EXERCISE BRIEF ::
Please quote exactly the lines below from the line containing "[Unwiderstehliche Einblicke und" to the line containing "[6 Vorlage Bonuskarte] (353, 545)", both lines included, and nothing else.

RECORDED DATA ::
((

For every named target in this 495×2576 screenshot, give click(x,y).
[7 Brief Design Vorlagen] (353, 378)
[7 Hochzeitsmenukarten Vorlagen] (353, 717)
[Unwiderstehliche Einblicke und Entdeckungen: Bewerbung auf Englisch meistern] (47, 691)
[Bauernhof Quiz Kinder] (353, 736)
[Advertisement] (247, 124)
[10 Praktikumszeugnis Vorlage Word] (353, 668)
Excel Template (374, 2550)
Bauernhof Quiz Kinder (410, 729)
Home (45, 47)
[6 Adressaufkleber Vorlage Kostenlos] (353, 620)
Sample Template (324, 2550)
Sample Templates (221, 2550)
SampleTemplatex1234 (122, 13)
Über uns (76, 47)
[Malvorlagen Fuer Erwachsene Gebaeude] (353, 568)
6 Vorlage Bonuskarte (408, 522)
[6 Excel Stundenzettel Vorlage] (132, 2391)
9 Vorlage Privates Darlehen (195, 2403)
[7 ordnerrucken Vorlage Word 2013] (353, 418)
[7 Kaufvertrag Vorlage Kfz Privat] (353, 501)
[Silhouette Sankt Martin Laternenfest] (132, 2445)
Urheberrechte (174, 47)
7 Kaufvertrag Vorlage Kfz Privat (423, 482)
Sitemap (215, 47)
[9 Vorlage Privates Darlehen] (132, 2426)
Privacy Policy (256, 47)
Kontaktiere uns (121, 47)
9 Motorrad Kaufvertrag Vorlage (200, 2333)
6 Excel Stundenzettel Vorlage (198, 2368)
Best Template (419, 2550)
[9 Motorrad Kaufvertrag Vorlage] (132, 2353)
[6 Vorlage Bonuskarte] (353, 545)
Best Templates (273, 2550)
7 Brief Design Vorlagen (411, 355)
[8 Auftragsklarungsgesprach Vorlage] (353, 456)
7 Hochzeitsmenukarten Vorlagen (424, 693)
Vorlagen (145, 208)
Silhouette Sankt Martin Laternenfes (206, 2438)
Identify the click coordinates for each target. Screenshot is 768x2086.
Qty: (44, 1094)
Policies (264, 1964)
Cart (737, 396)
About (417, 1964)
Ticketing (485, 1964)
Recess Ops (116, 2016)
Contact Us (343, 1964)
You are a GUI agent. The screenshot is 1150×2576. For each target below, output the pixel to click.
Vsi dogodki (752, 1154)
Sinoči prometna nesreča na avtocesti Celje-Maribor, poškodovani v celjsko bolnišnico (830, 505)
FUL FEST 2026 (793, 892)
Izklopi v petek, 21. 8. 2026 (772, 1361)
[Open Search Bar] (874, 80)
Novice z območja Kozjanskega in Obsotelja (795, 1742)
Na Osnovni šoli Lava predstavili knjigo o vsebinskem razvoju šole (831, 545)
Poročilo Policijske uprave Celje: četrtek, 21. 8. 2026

))

ANSWER BOX ::
[Unwiderstehliche Einblicke und Entdeckungen: Bewerbung auf Englisch meistern] (47, 691)
[Bauernhof Quiz Kinder] (353, 736)
[Advertisement] (247, 124)
[10 Praktikumszeugnis Vorlage Word] (353, 668)
Excel Template (374, 2550)
Bauernhof Quiz Kinder (410, 729)
Home (45, 47)
[6 Adressaufkleber Vorlage Kostenlos] (353, 620)
Sample Template (324, 2550)
Sample Templates (221, 2550)
SampleTemplatex1234 (122, 13)
Über uns (76, 47)
[Malvorlagen Fuer Erwachsene Gebaeude] (353, 568)
6 Vorlage Bonuskarte (408, 522)
[6 Excel Stundenzettel Vorlage] (132, 2391)
9 Vorlage Privates Darlehen (195, 2403)
[7 ordnerrucken Vorlage Word 2013] (353, 418)
[7 Kaufvertrag Vorlage Kfz Privat] (353, 501)
[Silhouette Sankt Martin Laternenfest] (132, 2445)
Urheberrechte (174, 47)
7 Kaufvertrag Vorlage Kfz Privat (423, 482)
Sitemap (215, 47)
[9 Vorlage Privates Darlehen] (132, 2426)
Privacy Policy (256, 47)
Kontaktiere uns (121, 47)
9 Motorrad Kaufvertrag Vorlage (200, 2333)
6 Excel Stundenzettel Vorlage (198, 2368)
Best Template (419, 2550)
[9 Motorrad Kaufvertrag Vorlage] (132, 2353)
[6 Vorlage Bonuskarte] (353, 545)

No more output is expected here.